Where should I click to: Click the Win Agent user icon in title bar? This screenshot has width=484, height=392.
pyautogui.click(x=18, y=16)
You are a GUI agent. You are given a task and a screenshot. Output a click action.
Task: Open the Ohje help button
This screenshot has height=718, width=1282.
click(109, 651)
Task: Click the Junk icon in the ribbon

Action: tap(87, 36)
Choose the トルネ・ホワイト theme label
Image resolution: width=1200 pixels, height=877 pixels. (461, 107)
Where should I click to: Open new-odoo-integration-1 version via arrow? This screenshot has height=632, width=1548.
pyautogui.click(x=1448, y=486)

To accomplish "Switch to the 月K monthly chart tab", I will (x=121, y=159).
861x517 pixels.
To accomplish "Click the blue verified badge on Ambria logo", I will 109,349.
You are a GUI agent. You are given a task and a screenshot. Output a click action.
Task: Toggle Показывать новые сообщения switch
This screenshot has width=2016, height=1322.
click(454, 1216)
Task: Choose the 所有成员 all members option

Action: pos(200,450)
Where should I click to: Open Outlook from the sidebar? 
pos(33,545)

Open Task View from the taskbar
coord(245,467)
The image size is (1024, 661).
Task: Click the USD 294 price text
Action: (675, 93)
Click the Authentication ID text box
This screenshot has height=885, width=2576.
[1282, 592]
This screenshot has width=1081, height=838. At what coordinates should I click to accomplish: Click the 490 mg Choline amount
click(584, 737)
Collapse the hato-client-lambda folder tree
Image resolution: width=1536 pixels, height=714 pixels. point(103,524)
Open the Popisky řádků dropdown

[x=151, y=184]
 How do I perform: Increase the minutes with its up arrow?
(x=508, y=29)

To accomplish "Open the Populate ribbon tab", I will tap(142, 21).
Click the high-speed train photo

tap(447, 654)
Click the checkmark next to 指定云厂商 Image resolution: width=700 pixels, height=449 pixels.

TRY IT: Restate the data word for word, leaving nothing out.

EXERCISE SOLUTION:
Where should I click to: Click the Win Agent user icon in title bar? This screenshot has width=484, height=392.
pyautogui.click(x=18, y=16)
You are a GUI agent. You are given a task and a screenshot. Output a click action.
Task: Open the Ohje help button
This screenshot has height=718, width=1282.
click(109, 651)
Task: Click the Junk icon in the ribbon

Action: tap(87, 36)
Choose the トルネ・ホワイト theme label
Image resolution: width=1200 pixels, height=877 pixels. (461, 107)
Where should I click to: Open new-odoo-integration-1 version via arrow? This screenshot has height=632, width=1548.
pyautogui.click(x=1448, y=486)

To accomplish "Switch to the 月K monthly chart tab", I will (x=121, y=159).
861x517 pixels.
To accomplish "Click the blue verified badge on Ambria logo", I will 109,349.
You are a GUI agent. You are given a task and a screenshot. Output a click action.
Task: Toggle Показывать новые сообщения switch
This screenshot has width=2016, height=1322.
click(454, 1216)
Task: Choose the 所有成员 all members option

Action: pos(200,450)
Where should I click to: Open Outlook from the sidebar? 
pos(33,545)

Open Task View from the taskbar
coord(245,467)
The image size is (1024, 661).
Task: Click the USD 294 price text
Action: (675, 93)
Click the Authentication ID text box
This screenshot has height=885, width=2576.
[1282, 592]
This screenshot has width=1081, height=838. At what coordinates should I click to accomplish: Click the 490 mg Choline amount
click(584, 737)
Collapse the hato-client-lambda folder tree
Image resolution: width=1536 pixels, height=714 pixels. point(103,524)
Open the Popisky řádků dropdown

[x=151, y=184]
 How do I perform: Increase the minutes with its up arrow?
(x=508, y=29)

To accomplish "Open the Populate ribbon tab", I will tap(142, 21).
Click the high-speed train photo

tap(447, 654)
Click the checkmark next to 指定云厂商 Image resolution: width=700 pixels, height=449 pixels.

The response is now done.